Bradley Lewis MD, PhD teaches cultural studies at the Gallatin School at New York University, with affiliated appointments in the Department of Social and Cultural Analysis and the Department of Psychiatry. He is the author of numerous articles published in academic journals, is the cultural studies editor for The Journal of Medical Humanities, and author of Postpsychiatry: Theorizing Psychiatry, Prozac, and DSM.
The IHEU-Appignani Center for Bioethics focuses on raising awareness of bioethical issues confronting the international community and promotes a human-centered approach, developing and implementing an international program for lobbying. The Center is a new initiative of the International Humanist and Ethical Union, the international umbrella organization for humanist, ethical culture, rationalist, secularist and free-thought groups. IHEU holds a special consultative status with the United Nations, a general consultative status with UNICEF and the Council of Europe as well as operational relations with UNESCO in Paris.

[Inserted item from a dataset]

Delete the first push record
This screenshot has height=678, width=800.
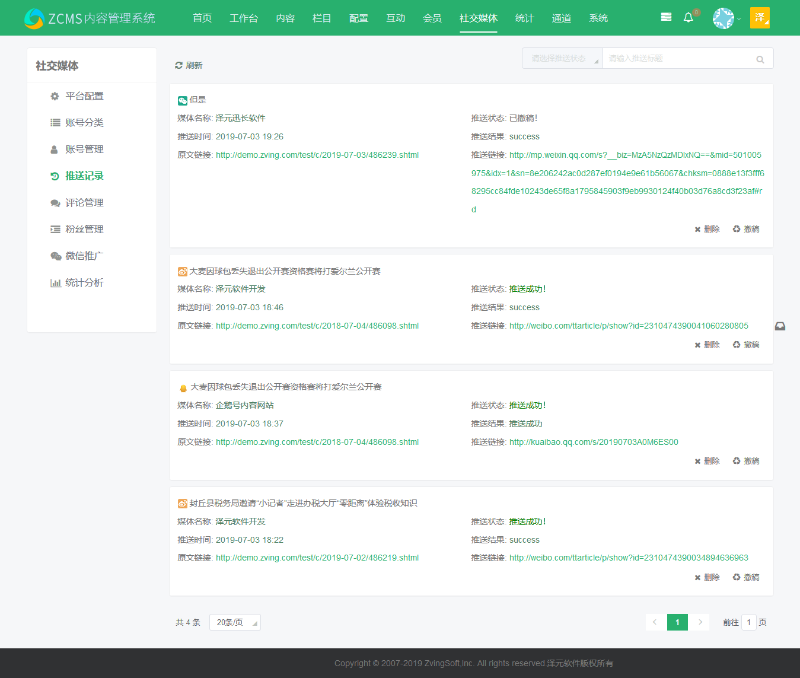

The Institute for Ethics and Emerging Technologies (ieet.org) examines the social implications of technological progress, promoting public policies that distribute the benefits and reduce the risks of accelerating innovation. The IEET is chaired by Dr. Nick Bostrom of Oxford University, and served by Dr. James Hughes of Trinity College (Hartford CT) as its Executive Director. The thirteen Fellows of the IEET span expertise from nanotechnology, neurotechnology, biotechnology and information science to bioethics, philosophy and health policy. The IEET publishes the Journal of Evolution and Technology (jetpress.org) and hosts the Changesurfer podcast.